───── Selected text

Sunday, February 12, 2012

lazy weekend morning

Inspired by Alicia's recent post about counted cross stitch (and the darling sampler kit she has in the works), I dug out my cross stitch supplies and got to work.

Cross stitch is the first craft I really embraced. The summer that we were 10, my best friend and I took a very dorky (but apparently quite inspiring) class called "X Marks the Spot." For years we always had a project or two going. Now it falls by the wayside to knitting much of the time, but once in a blue moon there's a cross stitch renaissance chez Caffeinated Yarn.

Compared to my usual knitting and crochet, cross stitch is amazingly affordable, compact, and easy to store. I love the wide palette of colors. On the minus side, it's hard to know what exactly to do with the finished products, which are generally purely decorative. You can't exactly cuddle up in a cross stitch sampler on a cold, wintry day as you would with a cozy afghan or a handknit sweater.
--------------------------------------------------
I'm making plans to spruce up our flat a bit. A paint color has been chosen for my study:
bird's egg, by benjamin moore

Some cute nesting boxes to organize office and craft supplies just arrived in the post:


Saturday, February 04, 2012

to everything there is a season

With a heavy heart I said a final farewell to my grandmother last week. She had been failing for a while, and we knew that her time was limited, so I booked a flight for last weekend to say good-bye. Sadly, this did not come to pass, and we ended up driving across the Wisconsin woods and Minnesota prairies for a funeral instead. I should have taken pictures of the fantastic icicles dripping down the bluffs along the Mississippi River, or the surreal image of hundreds of windmills dotting the prairie, or even the thick fog rolling across the snowy fields.

──────────

Prompt 1: In the blog post, what was the name of the cross stitch class the writer took at age 10?

───── Record extracts

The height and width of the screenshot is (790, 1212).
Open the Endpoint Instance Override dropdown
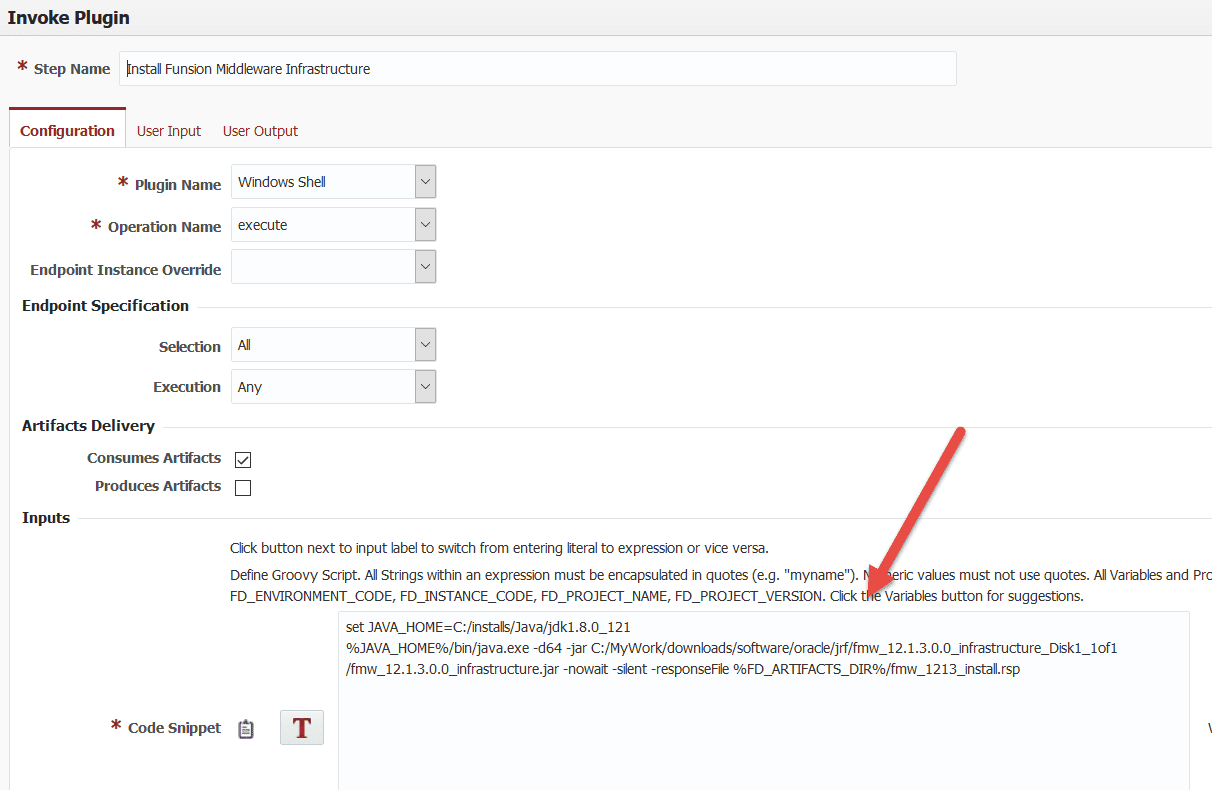pos(425,267)
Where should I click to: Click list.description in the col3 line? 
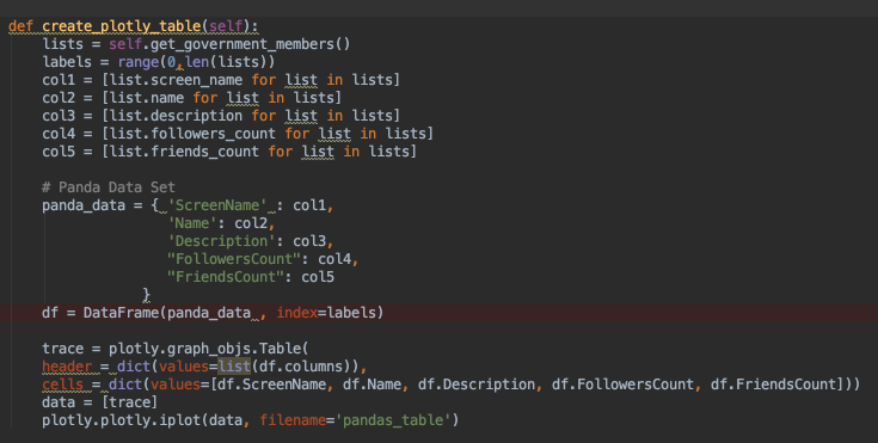[164, 115]
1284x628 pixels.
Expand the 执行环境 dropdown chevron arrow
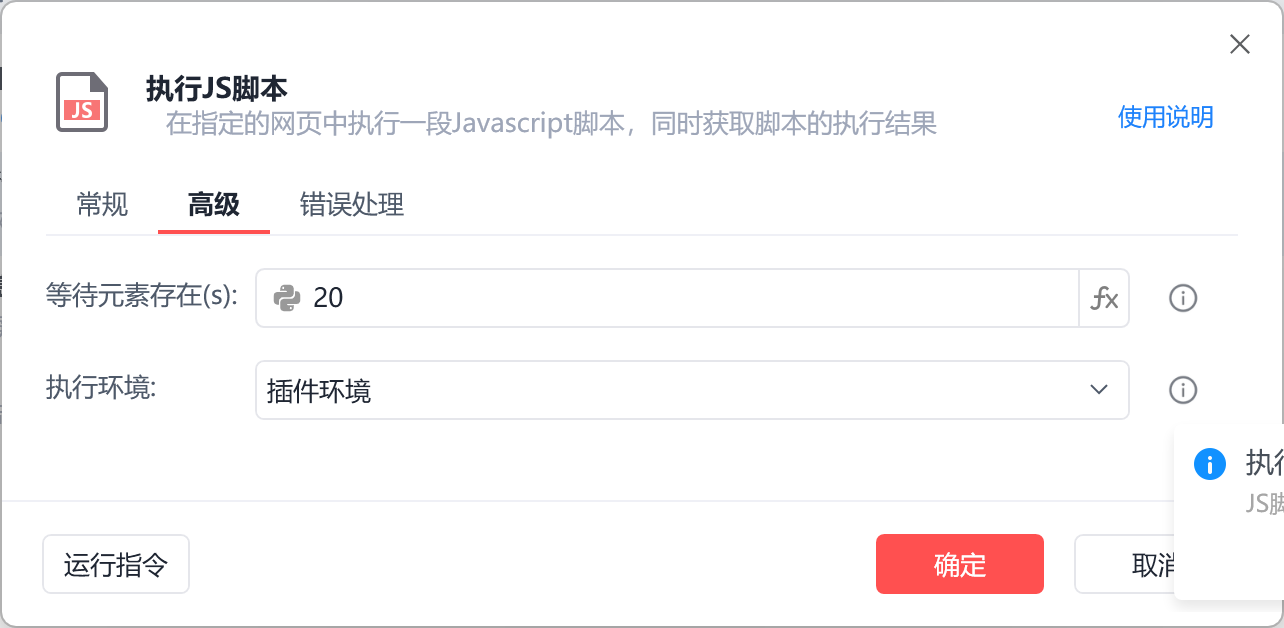click(x=1099, y=390)
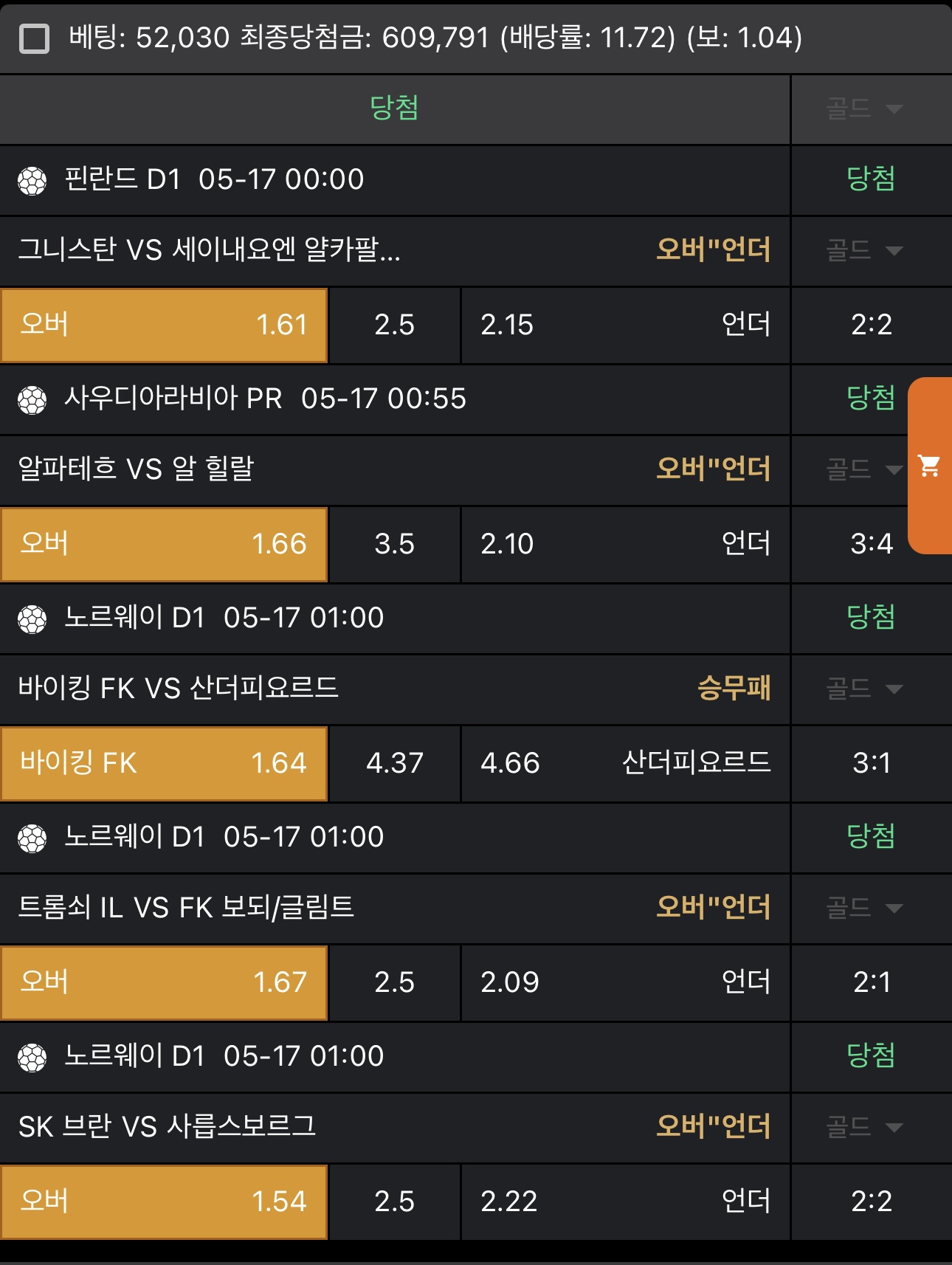952x1265 pixels.
Task: Click soccer ball icon beside 핀란드 D1
Action: [x=32, y=180]
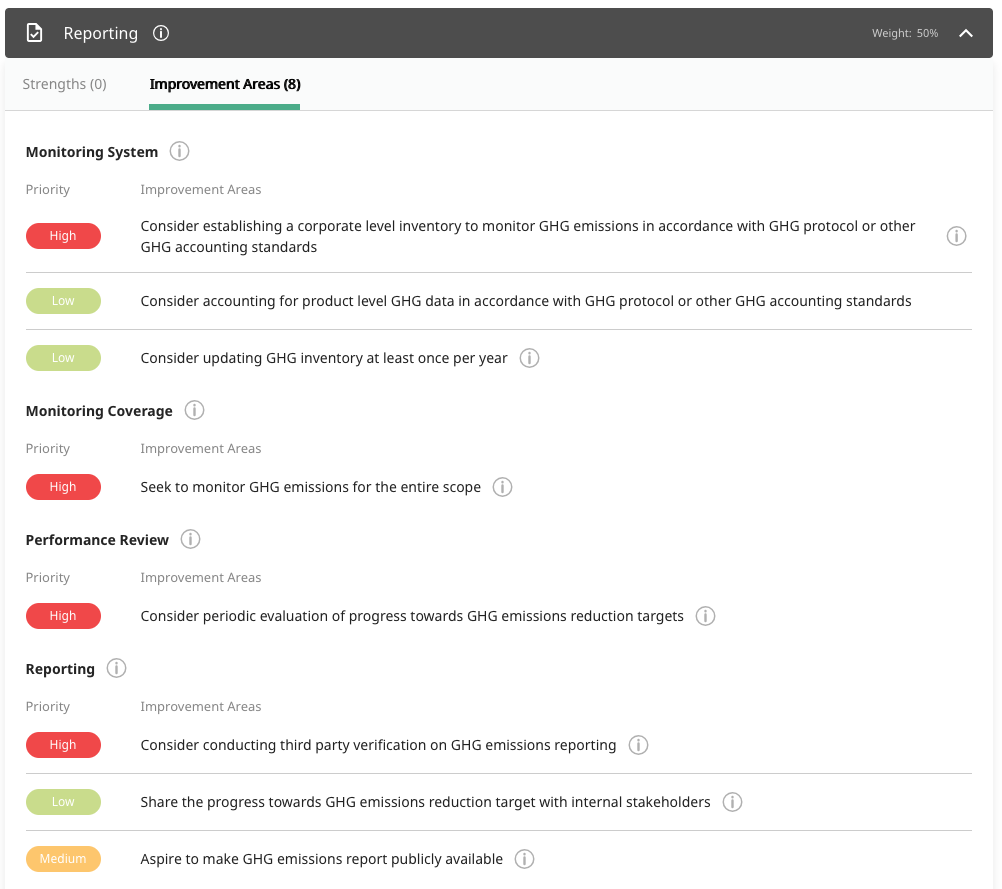This screenshot has height=889, width=1002.
Task: Show info for updating GHG inventory yearly
Action: (530, 358)

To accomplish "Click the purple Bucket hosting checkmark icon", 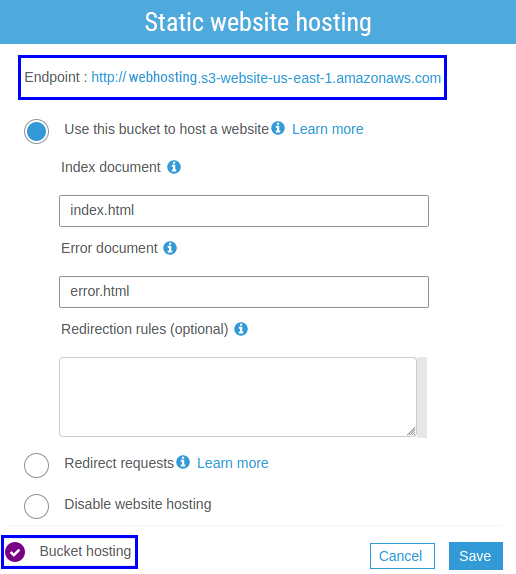I will pyautogui.click(x=15, y=552).
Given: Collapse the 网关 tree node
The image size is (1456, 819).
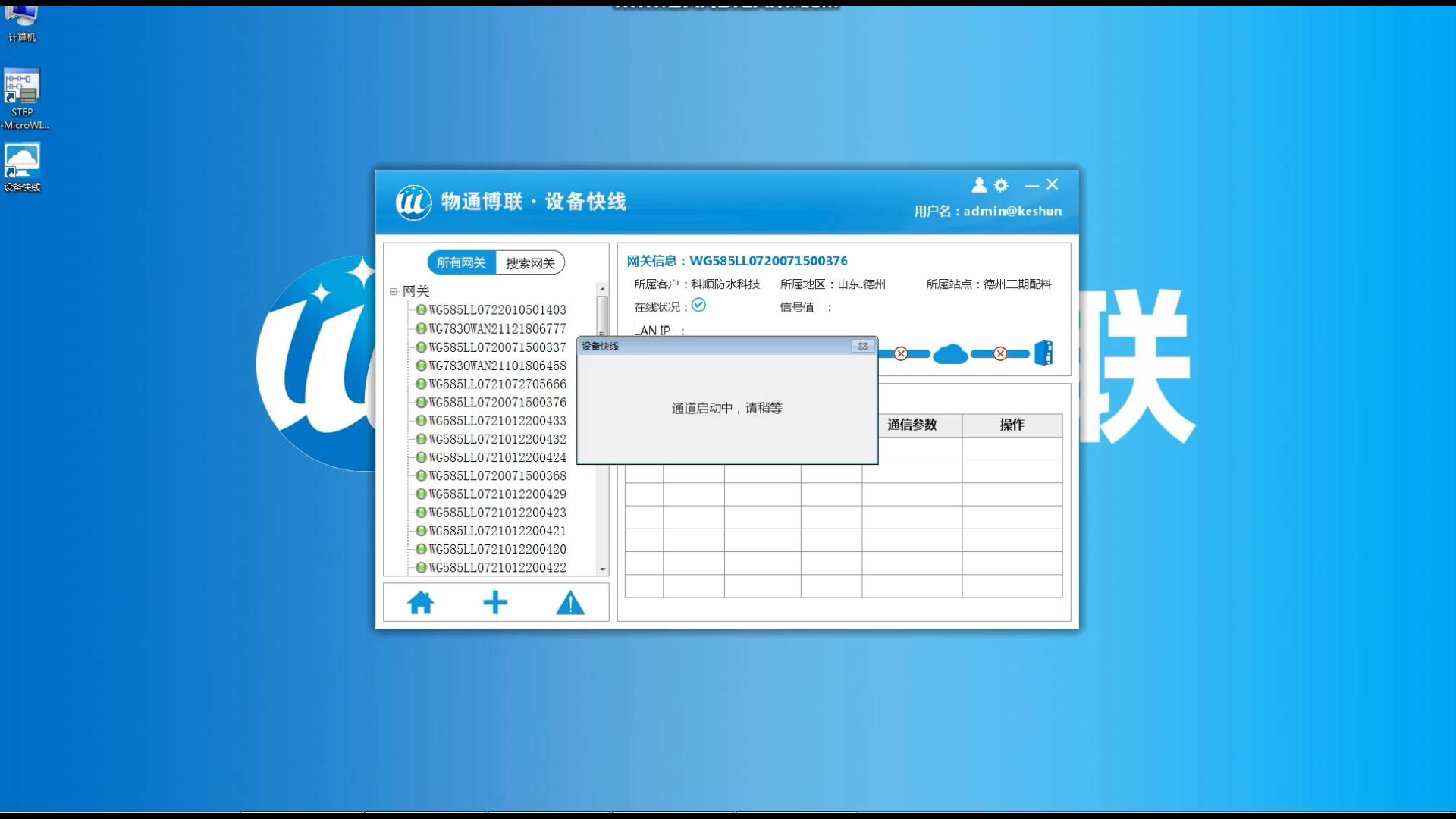Looking at the screenshot, I should [x=392, y=291].
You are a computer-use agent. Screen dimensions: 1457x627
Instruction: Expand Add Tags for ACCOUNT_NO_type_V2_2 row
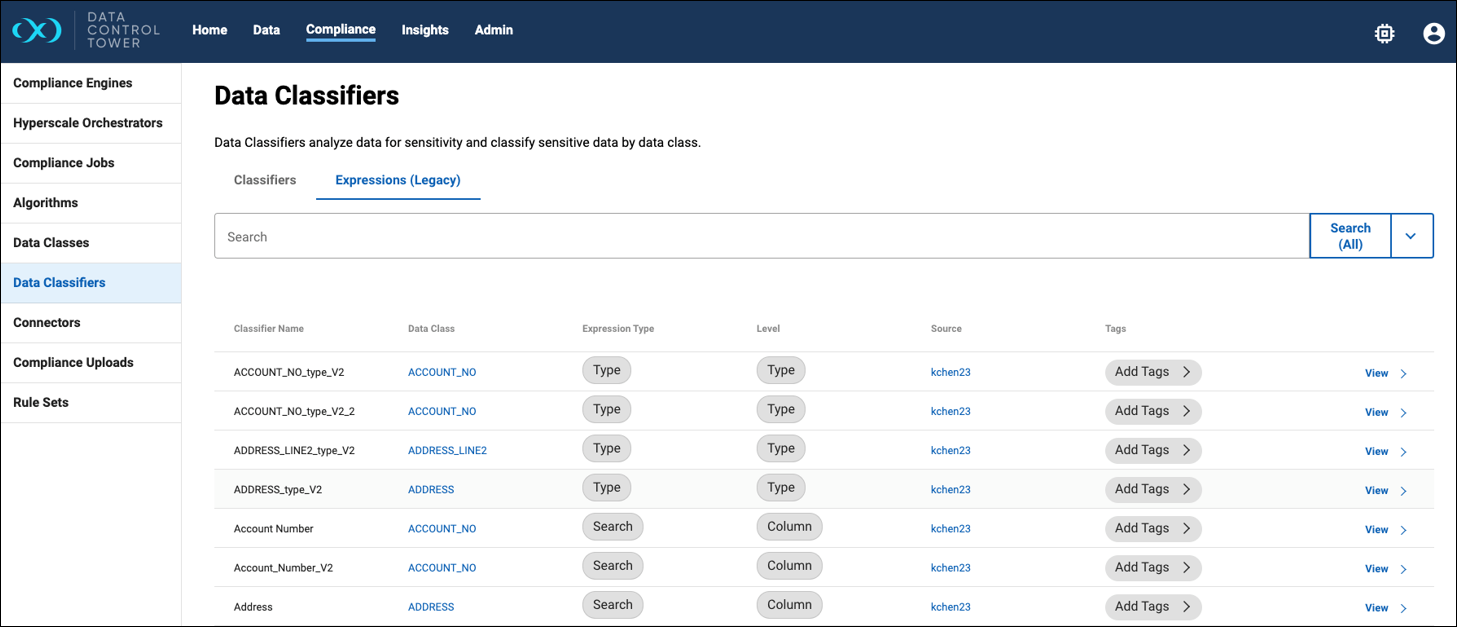(1152, 411)
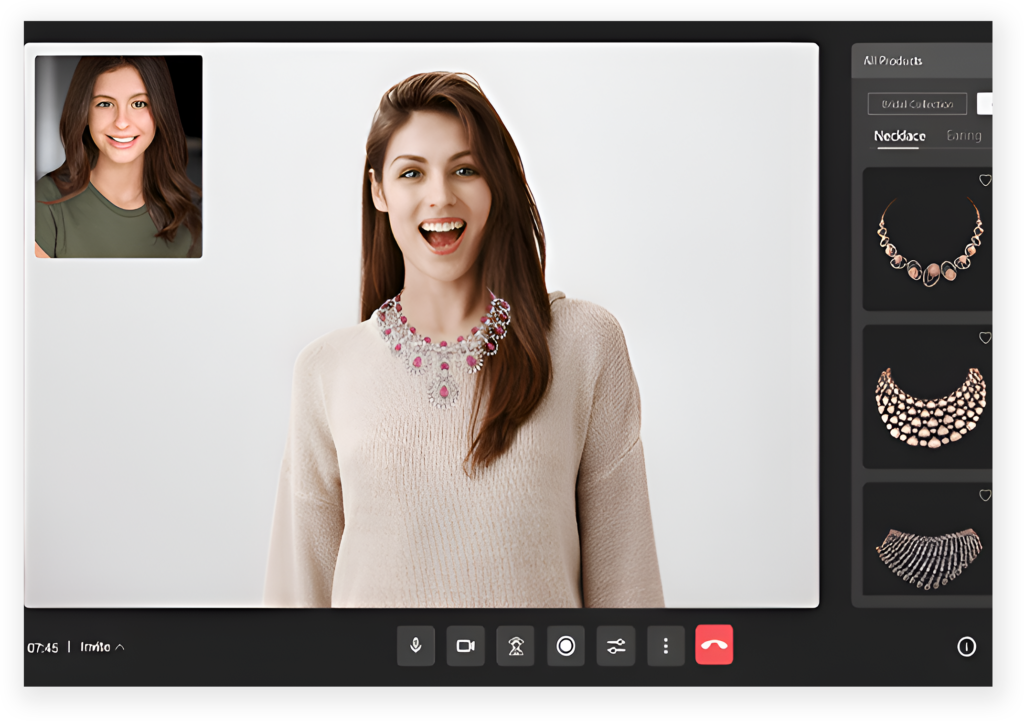
Task: Click the Bridal Collection button
Action: click(917, 103)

──────────

Prompt 2: Count the lines of the records that contain the string "dropdown", with case counting, and give only that number.

Exercise result 1: "X Marks the Spot"

Exercise result 2: 2